Although ExxonMobil’s domestic gas position may be weighing on the company’s performance of late, Rosenthal said as always, the company view is long term. However, the eight million net acres of unconventional land in the U.S. onshore, which are helmed by subsidiary XTO Energy Inc., have fewer gas drilling rigs running today than a year ago, and fewer will be running in the months to come.
“When you look at the gas rig count and what we are doing, it’s important to step back and think about what we are doing overall,” Rosenthal said. “In the last year or so we had 70 to 72 rigs running…Now it’s 62 on average, 61 today [Thursday], and we continue to shift those to liquids-rich plays.”
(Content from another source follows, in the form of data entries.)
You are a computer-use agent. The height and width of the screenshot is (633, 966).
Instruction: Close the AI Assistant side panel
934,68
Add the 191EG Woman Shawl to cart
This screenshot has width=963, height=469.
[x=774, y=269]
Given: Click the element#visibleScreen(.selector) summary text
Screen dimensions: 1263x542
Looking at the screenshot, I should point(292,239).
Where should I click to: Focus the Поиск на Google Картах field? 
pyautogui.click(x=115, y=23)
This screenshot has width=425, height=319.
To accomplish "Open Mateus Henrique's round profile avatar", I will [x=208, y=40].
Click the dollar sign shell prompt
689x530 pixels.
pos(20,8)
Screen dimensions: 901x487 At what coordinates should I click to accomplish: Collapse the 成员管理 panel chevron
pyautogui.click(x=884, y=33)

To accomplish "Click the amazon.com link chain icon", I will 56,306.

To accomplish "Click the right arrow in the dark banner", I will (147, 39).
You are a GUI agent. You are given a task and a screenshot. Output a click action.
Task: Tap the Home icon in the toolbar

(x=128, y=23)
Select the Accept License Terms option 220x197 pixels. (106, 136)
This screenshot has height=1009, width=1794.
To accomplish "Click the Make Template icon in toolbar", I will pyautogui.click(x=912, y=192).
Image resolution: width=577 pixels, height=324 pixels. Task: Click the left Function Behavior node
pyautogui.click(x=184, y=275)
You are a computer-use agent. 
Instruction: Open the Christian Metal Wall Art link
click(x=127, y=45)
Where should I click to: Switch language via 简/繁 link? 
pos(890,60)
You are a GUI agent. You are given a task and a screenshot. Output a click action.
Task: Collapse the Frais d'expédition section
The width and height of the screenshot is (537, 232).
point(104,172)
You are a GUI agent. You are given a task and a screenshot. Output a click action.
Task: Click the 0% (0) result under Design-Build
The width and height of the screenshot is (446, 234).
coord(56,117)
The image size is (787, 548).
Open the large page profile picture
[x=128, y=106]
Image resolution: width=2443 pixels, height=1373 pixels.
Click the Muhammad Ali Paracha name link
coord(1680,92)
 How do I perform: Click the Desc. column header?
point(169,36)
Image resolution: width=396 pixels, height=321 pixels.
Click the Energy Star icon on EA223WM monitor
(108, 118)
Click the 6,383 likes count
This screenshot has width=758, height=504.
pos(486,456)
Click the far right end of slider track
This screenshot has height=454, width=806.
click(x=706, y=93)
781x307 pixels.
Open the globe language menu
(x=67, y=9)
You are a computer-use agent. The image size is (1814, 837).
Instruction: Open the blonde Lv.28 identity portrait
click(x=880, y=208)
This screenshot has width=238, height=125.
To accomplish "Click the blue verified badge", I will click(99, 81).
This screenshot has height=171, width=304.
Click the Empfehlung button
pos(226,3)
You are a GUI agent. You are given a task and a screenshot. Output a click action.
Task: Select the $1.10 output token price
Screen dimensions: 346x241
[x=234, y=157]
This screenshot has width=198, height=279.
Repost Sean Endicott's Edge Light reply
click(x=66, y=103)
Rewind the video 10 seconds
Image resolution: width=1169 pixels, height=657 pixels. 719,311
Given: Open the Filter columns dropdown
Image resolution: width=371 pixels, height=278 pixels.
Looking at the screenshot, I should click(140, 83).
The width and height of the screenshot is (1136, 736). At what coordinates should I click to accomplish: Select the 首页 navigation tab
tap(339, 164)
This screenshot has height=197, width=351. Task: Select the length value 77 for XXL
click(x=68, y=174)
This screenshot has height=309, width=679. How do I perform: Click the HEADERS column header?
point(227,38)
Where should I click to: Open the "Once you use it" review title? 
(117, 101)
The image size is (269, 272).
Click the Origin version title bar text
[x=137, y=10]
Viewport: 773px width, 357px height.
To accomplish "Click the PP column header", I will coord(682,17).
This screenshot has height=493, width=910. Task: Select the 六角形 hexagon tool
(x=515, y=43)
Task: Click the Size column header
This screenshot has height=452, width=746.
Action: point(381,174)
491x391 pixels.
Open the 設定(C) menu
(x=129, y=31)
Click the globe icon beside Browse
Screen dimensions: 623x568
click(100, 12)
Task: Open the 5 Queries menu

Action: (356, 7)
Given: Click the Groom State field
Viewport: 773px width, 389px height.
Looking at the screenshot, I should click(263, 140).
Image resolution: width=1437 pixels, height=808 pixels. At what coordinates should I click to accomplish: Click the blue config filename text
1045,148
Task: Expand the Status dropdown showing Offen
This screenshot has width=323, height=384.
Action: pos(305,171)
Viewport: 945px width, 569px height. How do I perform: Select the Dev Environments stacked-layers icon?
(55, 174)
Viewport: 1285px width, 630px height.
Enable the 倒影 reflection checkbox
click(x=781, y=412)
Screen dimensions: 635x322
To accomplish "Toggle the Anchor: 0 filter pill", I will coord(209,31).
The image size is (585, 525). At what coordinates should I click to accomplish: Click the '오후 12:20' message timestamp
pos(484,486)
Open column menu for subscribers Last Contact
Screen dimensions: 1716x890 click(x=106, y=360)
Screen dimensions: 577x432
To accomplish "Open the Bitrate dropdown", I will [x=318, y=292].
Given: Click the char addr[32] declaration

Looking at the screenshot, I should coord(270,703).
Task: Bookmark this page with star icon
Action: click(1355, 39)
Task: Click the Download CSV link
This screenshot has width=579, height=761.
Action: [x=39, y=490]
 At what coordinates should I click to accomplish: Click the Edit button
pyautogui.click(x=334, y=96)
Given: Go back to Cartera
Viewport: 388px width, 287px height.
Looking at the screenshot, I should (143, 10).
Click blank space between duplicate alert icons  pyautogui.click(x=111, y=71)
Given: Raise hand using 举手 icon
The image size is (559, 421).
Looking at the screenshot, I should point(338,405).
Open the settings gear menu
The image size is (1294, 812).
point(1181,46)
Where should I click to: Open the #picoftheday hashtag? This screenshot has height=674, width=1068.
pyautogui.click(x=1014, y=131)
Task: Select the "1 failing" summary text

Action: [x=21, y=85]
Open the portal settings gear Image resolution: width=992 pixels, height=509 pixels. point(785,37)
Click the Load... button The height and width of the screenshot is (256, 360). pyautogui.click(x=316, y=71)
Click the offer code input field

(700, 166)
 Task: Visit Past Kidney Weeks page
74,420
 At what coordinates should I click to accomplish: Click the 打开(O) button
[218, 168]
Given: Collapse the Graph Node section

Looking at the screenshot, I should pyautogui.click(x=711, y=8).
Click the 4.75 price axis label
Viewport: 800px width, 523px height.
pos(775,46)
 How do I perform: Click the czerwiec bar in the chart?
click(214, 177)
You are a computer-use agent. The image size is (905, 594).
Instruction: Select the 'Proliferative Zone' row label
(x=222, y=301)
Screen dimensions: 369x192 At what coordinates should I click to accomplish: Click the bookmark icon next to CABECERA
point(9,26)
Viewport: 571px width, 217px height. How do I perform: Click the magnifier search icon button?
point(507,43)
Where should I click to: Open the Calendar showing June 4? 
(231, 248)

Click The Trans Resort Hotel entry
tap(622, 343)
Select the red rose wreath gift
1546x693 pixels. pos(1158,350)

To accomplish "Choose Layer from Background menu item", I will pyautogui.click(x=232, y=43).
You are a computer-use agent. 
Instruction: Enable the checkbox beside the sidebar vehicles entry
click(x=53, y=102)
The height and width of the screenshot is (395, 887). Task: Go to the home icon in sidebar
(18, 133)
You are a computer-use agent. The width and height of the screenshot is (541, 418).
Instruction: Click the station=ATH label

ExxonMobil is “focusing” on the oily Bakken Shale, “where we have been over the last many months increasing rigs, and we will continue to increase rigs. Now we have eight operated rigs running in the Bakken, and we are progressing very well and we are encouraged by that.”
In the Marcellus Shale, four operated gas rigs are running on “just under 700,000 acres.” ExxonMobil also is delineating about 87,000 acres in the Utica Shale, said the investor relations chief. “We’re getting ready for wells in the Utica, so all of it’s going well.
Another big focus for the exploration unit is the Permian Basin, as well as the nearby Woodford Shale, where ExxonMobil has 10 rigs now in operation. Earlier this month the producer added 58,400 more net acres to its portfolio, and it now holds an estimated 170,000 acres in the Woodford/Ardmore formations of Oklahoma, triple what it held a year ago (see NGI, April 16).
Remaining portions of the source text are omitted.